I always thought it was normal to get something for grandparents, I didn’t realise until I read all the (faux) confused posts on various threads on here that so many people didn’t.

highlyrecommendit · 14/03/2023 21:44

We don't give gifts to our parents from our son for mothers or Father's Day. We're his parents, they are ours. We give a card and token gift and put all of our names on the card but absolutely don't buy grandparent cards or gifts. I really don't understand why people do.
Dh's siblings however do, and I think it's just weird.

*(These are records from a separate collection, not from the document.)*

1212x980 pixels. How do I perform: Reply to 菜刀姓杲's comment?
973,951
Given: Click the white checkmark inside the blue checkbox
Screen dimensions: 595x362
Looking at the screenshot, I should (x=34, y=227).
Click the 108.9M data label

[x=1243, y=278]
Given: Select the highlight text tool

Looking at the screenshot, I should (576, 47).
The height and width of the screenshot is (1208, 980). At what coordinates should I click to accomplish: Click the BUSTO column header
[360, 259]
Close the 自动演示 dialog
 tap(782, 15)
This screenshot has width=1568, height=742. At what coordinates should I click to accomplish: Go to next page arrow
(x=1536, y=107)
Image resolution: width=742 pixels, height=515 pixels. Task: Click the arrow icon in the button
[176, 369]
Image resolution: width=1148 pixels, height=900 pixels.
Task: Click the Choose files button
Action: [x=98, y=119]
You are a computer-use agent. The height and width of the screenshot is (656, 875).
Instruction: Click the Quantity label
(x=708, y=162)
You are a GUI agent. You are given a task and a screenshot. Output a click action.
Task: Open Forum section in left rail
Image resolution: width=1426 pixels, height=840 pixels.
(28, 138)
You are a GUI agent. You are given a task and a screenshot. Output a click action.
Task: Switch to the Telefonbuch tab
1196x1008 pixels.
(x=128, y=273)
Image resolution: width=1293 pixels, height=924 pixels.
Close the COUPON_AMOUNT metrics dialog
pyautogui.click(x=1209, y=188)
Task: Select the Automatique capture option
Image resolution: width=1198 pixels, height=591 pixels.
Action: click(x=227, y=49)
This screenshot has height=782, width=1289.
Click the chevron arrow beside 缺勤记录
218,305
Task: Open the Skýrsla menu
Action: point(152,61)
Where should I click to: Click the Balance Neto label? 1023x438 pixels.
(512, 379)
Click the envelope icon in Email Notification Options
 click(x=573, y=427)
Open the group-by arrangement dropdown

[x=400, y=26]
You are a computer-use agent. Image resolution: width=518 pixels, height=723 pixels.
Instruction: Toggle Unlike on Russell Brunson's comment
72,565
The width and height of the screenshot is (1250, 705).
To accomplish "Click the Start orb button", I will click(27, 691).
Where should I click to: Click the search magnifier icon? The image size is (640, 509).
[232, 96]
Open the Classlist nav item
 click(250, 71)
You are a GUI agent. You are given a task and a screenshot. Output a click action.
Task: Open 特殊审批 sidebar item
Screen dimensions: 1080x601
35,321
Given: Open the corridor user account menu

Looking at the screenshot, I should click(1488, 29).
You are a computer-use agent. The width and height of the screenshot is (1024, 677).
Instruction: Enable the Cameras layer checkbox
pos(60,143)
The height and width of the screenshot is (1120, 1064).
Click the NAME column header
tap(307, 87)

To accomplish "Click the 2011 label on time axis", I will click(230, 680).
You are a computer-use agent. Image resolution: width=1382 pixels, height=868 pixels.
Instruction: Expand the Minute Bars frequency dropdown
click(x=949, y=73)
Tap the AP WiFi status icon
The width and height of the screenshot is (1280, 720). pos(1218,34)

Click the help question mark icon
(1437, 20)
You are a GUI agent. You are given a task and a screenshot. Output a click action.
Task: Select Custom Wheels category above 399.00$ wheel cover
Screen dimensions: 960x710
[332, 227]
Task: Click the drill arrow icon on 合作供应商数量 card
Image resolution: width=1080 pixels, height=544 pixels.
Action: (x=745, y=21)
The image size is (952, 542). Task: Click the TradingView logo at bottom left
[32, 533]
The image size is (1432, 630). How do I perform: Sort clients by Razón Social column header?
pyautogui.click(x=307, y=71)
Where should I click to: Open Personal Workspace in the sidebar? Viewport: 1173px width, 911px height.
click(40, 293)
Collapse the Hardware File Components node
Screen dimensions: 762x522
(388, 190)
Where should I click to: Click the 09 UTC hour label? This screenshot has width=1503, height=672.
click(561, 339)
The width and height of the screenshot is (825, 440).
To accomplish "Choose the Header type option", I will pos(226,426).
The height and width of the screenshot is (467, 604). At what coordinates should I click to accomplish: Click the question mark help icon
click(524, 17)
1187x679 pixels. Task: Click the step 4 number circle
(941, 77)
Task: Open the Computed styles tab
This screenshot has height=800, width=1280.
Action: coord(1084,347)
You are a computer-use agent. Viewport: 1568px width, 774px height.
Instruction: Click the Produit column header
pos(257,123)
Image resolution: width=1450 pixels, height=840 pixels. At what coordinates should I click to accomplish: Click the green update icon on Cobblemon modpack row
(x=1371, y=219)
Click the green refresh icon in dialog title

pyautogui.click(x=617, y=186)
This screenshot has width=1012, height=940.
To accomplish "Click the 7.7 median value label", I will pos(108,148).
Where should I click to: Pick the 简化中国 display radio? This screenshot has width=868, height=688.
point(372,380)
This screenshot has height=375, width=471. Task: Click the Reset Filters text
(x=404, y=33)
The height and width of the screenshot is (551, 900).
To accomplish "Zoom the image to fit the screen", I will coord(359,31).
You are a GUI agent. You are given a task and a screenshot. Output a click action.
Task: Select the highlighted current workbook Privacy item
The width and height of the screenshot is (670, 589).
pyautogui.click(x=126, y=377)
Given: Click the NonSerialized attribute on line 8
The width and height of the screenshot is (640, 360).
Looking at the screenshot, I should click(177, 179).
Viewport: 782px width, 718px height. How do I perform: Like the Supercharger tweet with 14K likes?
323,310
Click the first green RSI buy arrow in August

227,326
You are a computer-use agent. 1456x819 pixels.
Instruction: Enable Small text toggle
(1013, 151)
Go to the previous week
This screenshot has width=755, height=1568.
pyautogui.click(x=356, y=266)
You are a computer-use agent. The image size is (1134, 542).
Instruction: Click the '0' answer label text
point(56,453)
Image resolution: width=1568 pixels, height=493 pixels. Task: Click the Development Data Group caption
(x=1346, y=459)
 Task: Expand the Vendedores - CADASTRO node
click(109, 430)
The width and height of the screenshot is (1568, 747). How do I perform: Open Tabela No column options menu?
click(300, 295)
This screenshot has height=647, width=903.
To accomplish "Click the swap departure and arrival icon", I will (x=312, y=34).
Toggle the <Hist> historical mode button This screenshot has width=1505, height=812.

AnneButNotHathaway · 15/03/2023 06:29

A handmade card from kids or a Mother's day video and flowers would be enough, I think. We don't do big gifts on Mothers day 👀

EmmaDilemma5 · 15/03/2023 06:34

Have I missed something?

It's not grandmother day or women's day. It's Mother's Day. Is she any of your mum's? No? Then no, no gift required.

Snowontheblow · 15/03/2023 06:40

She is literally going to be a guest in your house though, on Mother's Day.
A card from her step daughter would be a perfectly normal thing to do in this situation.
If she is too awful for a card I don't think you should be having her round.